Mortgage real estate investment trusts (REITs) are being defended by Doug Harter, the analyst who follows this sector for Credit Suisse. The thesis is that as book values keep rising, there is still a favorable balance between risk and reward. Harter even raised some of his target prices among these stocks.
As a reminder, REITs have higher yields in the market than traditional dividends. And mortgage REITs generally even have much higher dividend yields than traditional REITs — except when the tide turns in interest rates and in the performance of mortgages.
The first part of 2014 has been favorable to the mortgage REIT sector, both in terms of rates and spreads. While we expect the environment to turn less favorable over the next 12 months with rising rates and widening Agency spreads we think the discounts to book value reflect this expectation. The majority of the expected return from the sector will come from the 11% dividend yield, which we find attractive in the persistent low rate environment.

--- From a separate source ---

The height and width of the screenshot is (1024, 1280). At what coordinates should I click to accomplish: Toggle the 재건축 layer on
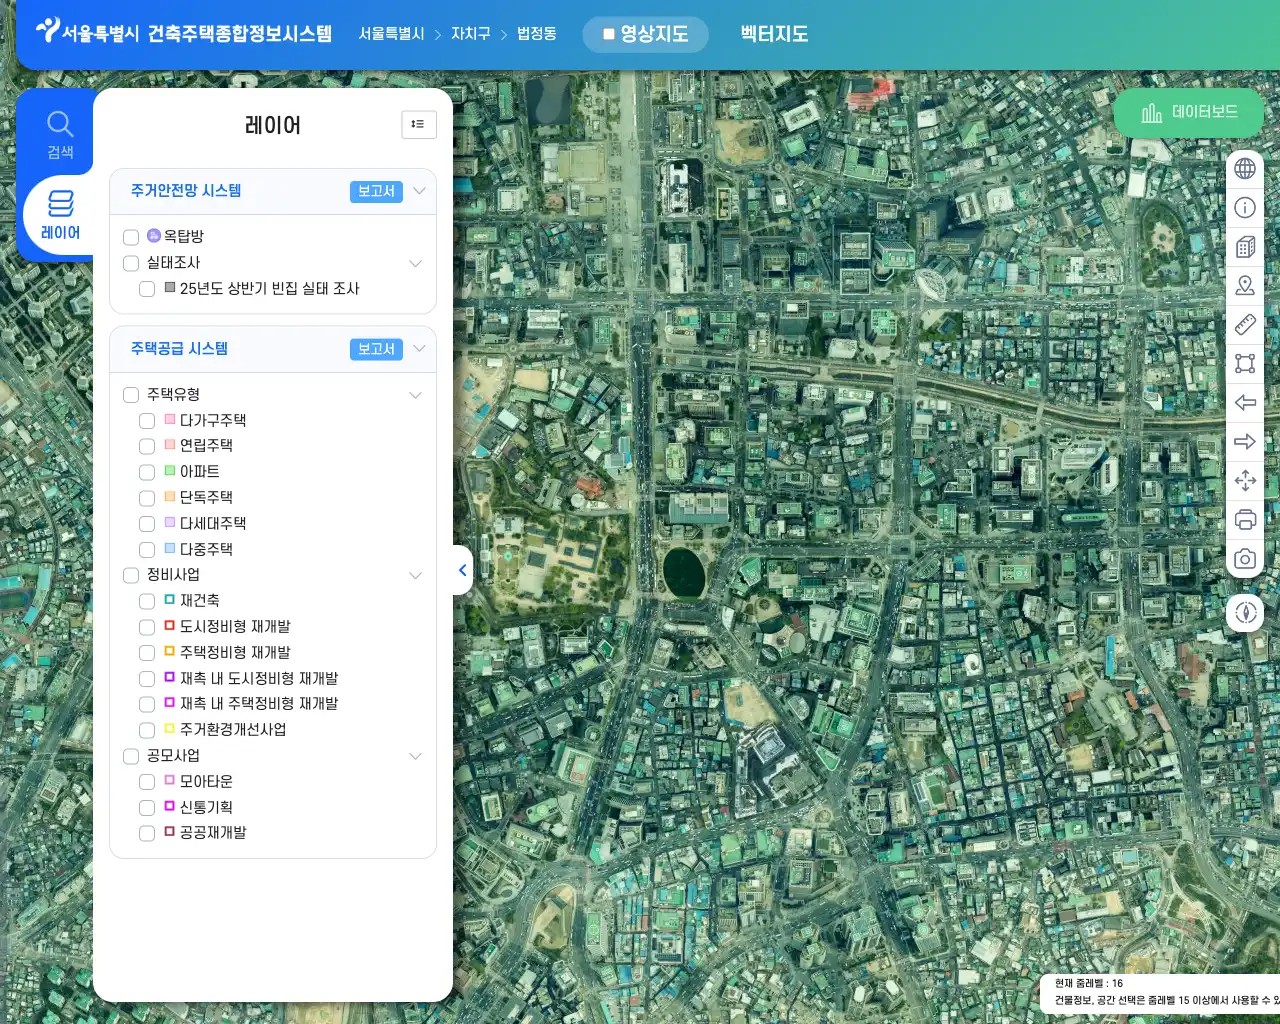(x=147, y=600)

The target price changes are based on a new 12-month forward book value expectation, generally using a 6% discount to forward book value for the agency-only names and a book multiple for the hybrid names.
Two Harbors Investment Corp. (NYSE: TWO) is Harter’s top pick among the securities-focused REITs. This is based on a combination of attractive risk/reward of the securities book value, as well as the build-out of the MSR and jumbo conduit businesses. Two Harbors trades at $10.57, against a 52-week range of $8.94 to $11.65. It comes with a current 9.9% dividend yield, although its dividend payout trend has been in decline.
Harter also singled out Apollo Residential Mortgage Inc. (NYSE: AMTG) and ZAIS Financial Corp. (NYSE: ZFC). These are both said to offer attractive risk/reward at current levels. Harter believes that their discount to book do not seem consistent with the amount of risk he sees to future book value. We would point out that Apollo Residential Mortgage and ZAIS Financial each have a current yield of 9.7%. The latter is worth only $131 million in market cap.
Some of the driving forces are an expected continued decline in interest rate exposure for the mortgage REITs. Harter thinks that the mortgage REITs have 6.2% book value exposure on average to a 100 basis point move in the 10-year Treasury — less than the 7.2% last quarter. Shorter duration rebalancing drove the change.